▶ [Information supplied]:
-.-.-

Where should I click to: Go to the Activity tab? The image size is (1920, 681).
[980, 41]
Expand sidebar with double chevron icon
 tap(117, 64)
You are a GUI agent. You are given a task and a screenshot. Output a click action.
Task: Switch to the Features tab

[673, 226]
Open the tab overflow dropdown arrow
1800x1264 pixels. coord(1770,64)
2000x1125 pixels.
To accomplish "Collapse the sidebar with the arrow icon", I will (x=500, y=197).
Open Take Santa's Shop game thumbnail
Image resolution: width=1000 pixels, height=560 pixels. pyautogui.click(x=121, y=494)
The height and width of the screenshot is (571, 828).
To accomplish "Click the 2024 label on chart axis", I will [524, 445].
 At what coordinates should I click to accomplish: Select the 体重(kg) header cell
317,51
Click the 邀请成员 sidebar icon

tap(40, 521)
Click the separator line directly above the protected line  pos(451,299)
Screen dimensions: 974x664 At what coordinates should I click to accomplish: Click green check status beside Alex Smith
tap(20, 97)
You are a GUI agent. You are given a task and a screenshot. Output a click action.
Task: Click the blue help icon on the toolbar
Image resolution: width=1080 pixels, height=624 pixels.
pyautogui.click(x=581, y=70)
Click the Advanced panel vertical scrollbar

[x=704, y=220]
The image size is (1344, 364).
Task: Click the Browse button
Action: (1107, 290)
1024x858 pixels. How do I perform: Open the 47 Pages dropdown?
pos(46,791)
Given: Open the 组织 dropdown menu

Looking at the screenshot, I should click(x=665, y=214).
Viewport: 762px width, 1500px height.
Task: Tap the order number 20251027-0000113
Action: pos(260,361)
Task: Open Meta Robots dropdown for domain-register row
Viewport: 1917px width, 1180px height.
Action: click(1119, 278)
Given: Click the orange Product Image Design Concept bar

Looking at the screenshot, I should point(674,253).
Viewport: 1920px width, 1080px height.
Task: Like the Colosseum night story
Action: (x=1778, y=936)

-.-.-

▶ [Written task]: Copy every one of the records above word for word.

▶ [Output for this exercise]:
Where should I click to: Go to the Activity tab? The image size is (1920, 681).
[980, 41]
Expand sidebar with double chevron icon
 tap(117, 64)
You are a GUI agent. You are given a task and a screenshot. Output a click action.
Task: Switch to the Features tab

[673, 226]
Open the tab overflow dropdown arrow
1800x1264 pixels. coord(1770,64)
2000x1125 pixels.
To accomplish "Collapse the sidebar with the arrow icon", I will (x=500, y=197).
Open Take Santa's Shop game thumbnail
Image resolution: width=1000 pixels, height=560 pixels. pyautogui.click(x=121, y=494)
The height and width of the screenshot is (571, 828).
To accomplish "Click the 2024 label on chart axis", I will [524, 445].
 At what coordinates should I click to accomplish: Select the 体重(kg) header cell
317,51
Click the 邀请成员 sidebar icon

tap(40, 521)
Click the separator line directly above the protected line  pos(451,299)
Screen dimensions: 974x664 At what coordinates should I click to accomplish: Click green check status beside Alex Smith
tap(20, 97)
You are a GUI agent. You are given a task and a screenshot. Output a click action.
Task: Click the blue help icon on the toolbar
Image resolution: width=1080 pixels, height=624 pixels.
pyautogui.click(x=581, y=70)
Click the Advanced panel vertical scrollbar

[x=704, y=220]
The image size is (1344, 364).
Task: Click the Browse button
Action: (1107, 290)
1024x858 pixels. How do I perform: Open the 47 Pages dropdown?
pos(46,791)
Given: Open the 组织 dropdown menu

Looking at the screenshot, I should click(x=665, y=214).
Viewport: 762px width, 1500px height.
Task: Tap the order number 20251027-0000113
Action: pos(260,361)
Task: Open Meta Robots dropdown for domain-register row
Viewport: 1917px width, 1180px height.
Action: click(1119, 278)
Given: Click the orange Product Image Design Concept bar

Looking at the screenshot, I should point(674,253).
Viewport: 1920px width, 1080px height.
Task: Like the Colosseum night story
Action: (x=1778, y=936)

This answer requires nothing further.